Zalando customers in Denmark have a new, ultra-convenient option for picking up and returning their e-commerce orders.
The European retailer and PostNord, its carrier in Denmark, collaborated on the formation of a new program that turns the homes of private citizens into pick-up and drop-off points for customers.
The pilot program launched this July with 50 participating community members (known as “Din Nabo,” or “your neighbor”) in selected zip codes in Aarhus and Copenhagen. Zalando’s Dutch partner, Homerr, manages the network of Din Nabo.
Since launch, the program has proven wildly popular with customers, almost all of whom (95 percent) said they received excellent service during their pickup or return.
“First learnings from the pilot test indicate that the concept will function even better in rural areas,” said Remko Bakker, lead of logistics platform services at Zalando in a statement. He explained that with fewer stores in these areas (and limited operating hours for the ones that do exist), the need for convenient pick-up and drop-off locations is even greater than in more trafficked, urban areas.
In addition to providing a convenient experience for Zalando shoppers, the program also aims to cut the retailer’s carbon footprint. Having designated drop-off and pick-up points allows Zalando to bundle orders and send them to fewer addresses, making for more convenient delivery routes and less pressure on last-mile logistics.
Bakker said that the company’s preliminary findings indicated that “proximity, opening hours and accessibility” were the most important criteria when deciding on the locations of pick-up points.
Throughout the Danish pilot’s run, Zalando found that the vast majority (85 percent) of customers said they valued the program because of the Din Nabos’ proximity to their homes or workplaces, while more than half (57 percent) also said they were likely to use the service because of its benefits to the environment.
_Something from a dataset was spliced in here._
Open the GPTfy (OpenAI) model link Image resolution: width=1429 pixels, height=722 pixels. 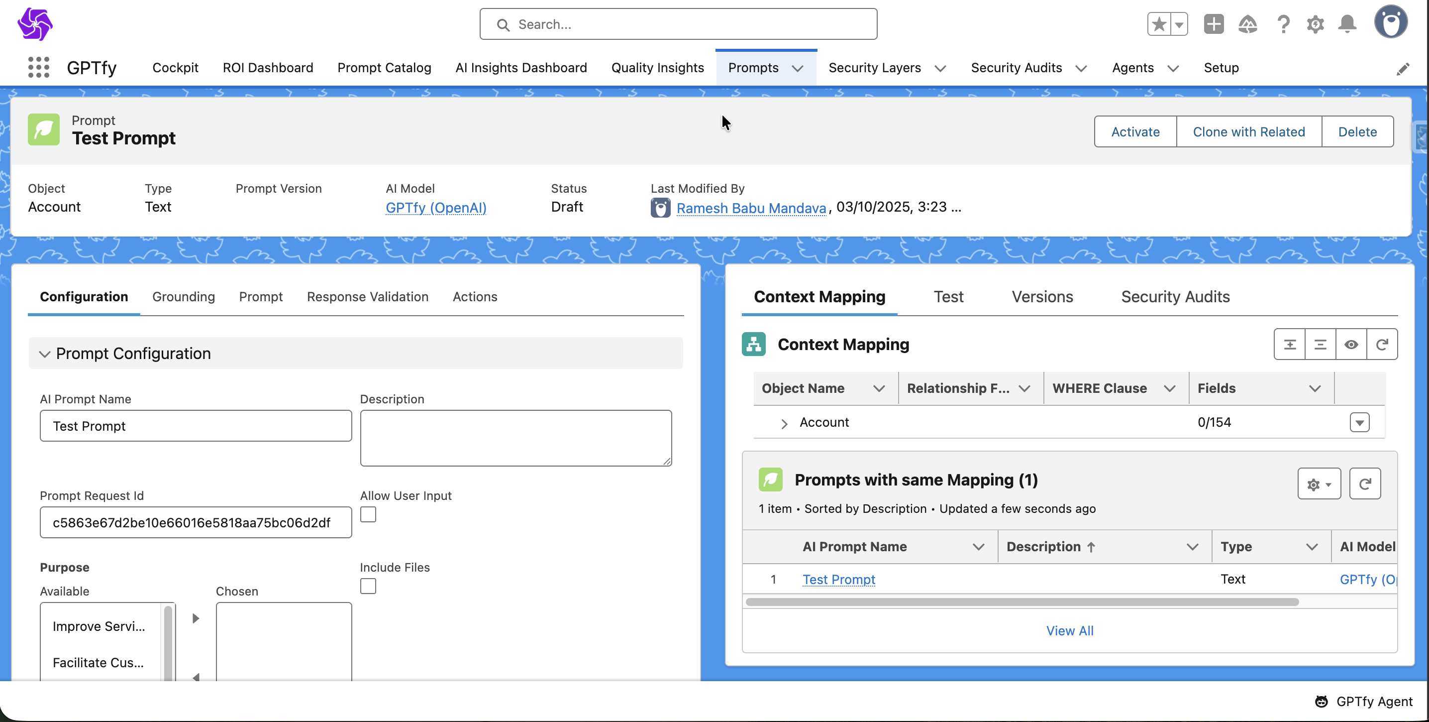[x=435, y=208]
More than one third of customers (42 percent) said they supported the program because of its social impact (Din Nabo receive a small commission for managing the packages), and 15 percent said they were drawn to the service because of the convenient hours of availability.
When it comes to expanding the program to other service areas, Zalando is taking a “wait-and-see” approach. While Din Nabo hubs have been successful in Denmark so far, Bakker said that cultural differences across countries and regions must be taken into account.
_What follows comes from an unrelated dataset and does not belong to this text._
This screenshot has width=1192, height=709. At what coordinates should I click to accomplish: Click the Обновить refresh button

“We strive to tailor our convenience propositions to each market based on our deep customer knowledge,” he explained. “We found that the concept of having your parcel delivered to your neighbors, if you can’t accept it in person, is more common in Germany and the Netherlands…. French customers prefer delivery to the next post office. For Danish customers, a safe place or pickup station is the most preferred alternative solution,” he said.
Still, he said, “Social delivery and return points have the potential to simplify the e-commerce experience and offer better customer convenience.”
The company will continue to assess the program’s popularity throughout the month of October, and then decide if and when to expand into other markets.